Task brief:
All entries are to be given again verbatim.

======== Dataset content

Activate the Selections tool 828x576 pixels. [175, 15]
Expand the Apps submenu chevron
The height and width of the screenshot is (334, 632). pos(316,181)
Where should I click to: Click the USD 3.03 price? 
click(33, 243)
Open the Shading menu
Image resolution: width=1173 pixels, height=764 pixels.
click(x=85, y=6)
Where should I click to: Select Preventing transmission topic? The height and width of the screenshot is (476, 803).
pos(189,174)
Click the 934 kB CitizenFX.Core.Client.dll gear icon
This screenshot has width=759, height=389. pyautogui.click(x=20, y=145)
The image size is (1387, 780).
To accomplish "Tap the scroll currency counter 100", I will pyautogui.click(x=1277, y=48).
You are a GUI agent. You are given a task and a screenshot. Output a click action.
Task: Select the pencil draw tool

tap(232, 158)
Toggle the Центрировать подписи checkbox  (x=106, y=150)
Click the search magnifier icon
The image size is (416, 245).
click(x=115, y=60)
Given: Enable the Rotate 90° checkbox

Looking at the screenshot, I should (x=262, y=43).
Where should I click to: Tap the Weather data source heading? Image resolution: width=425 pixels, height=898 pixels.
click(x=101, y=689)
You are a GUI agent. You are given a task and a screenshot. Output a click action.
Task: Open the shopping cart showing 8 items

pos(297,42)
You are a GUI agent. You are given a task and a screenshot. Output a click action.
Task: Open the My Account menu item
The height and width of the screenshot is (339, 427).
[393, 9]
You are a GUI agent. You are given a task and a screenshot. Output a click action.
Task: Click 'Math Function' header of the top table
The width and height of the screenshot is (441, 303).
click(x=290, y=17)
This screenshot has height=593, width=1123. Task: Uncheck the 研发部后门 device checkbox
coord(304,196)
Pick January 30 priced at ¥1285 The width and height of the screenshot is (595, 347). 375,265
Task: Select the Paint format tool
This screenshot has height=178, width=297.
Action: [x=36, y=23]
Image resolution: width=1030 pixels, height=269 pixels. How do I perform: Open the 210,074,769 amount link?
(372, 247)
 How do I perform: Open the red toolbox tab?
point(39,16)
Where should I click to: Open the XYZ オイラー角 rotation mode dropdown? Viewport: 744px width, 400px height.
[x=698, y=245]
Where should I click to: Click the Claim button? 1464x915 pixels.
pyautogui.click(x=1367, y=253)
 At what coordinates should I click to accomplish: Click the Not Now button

================

Response box:
Activate the Selections tool 828x576 pixels. [175, 15]
Expand the Apps submenu chevron
The height and width of the screenshot is (334, 632). pos(316,181)
Where should I click to: Click the USD 3.03 price? 
click(33, 243)
Open the Shading menu
Image resolution: width=1173 pixels, height=764 pixels.
click(x=85, y=6)
Where should I click to: Select Preventing transmission topic? The height and width of the screenshot is (476, 803).
pos(189,174)
Click the 934 kB CitizenFX.Core.Client.dll gear icon
This screenshot has width=759, height=389. pyautogui.click(x=20, y=145)
The image size is (1387, 780).
To accomplish "Tap the scroll currency counter 100", I will pyautogui.click(x=1277, y=48).
You are a GUI agent. You are given a task and a screenshot. Output a click action.
Task: Select the pencil draw tool

tap(232, 158)
Toggle the Центрировать подписи checkbox  (x=106, y=150)
Click the search magnifier icon
The image size is (416, 245).
click(x=115, y=60)
Given: Enable the Rotate 90° checkbox

Looking at the screenshot, I should (x=262, y=43).
Where should I click to: Tap the Weather data source heading? Image resolution: width=425 pixels, height=898 pixels.
click(x=101, y=689)
You are a GUI agent. You are given a task and a screenshot. Output a click action.
Task: Open the shopping cart showing 8 items

pos(297,42)
You are a GUI agent. You are given a task and a screenshot. Output a click action.
Task: Open the My Account menu item
The height and width of the screenshot is (339, 427).
[393, 9]
You are a GUI agent. You are given a task and a screenshot. Output a click action.
Task: Click 'Math Function' header of the top table
The width and height of the screenshot is (441, 303).
click(x=290, y=17)
This screenshot has height=593, width=1123. Task: Uncheck the 研发部后门 device checkbox
coord(304,196)
Pick January 30 priced at ¥1285 The width and height of the screenshot is (595, 347). 375,265
Task: Select the Paint format tool
This screenshot has height=178, width=297.
Action: [x=36, y=23]
Image resolution: width=1030 pixels, height=269 pixels. How do I perform: Open the 210,074,769 amount link?
(372, 247)
 How do I perform: Open the red toolbox tab?
point(39,16)
Where should I click to: Open the XYZ オイラー角 rotation mode dropdown? Viewport: 744px width, 400px height.
[x=698, y=245]
Where should I click to: Click the Claim button? 1464x915 pixels.
pyautogui.click(x=1367, y=253)
 At what coordinates should I click to accomplish: Click the Not Now button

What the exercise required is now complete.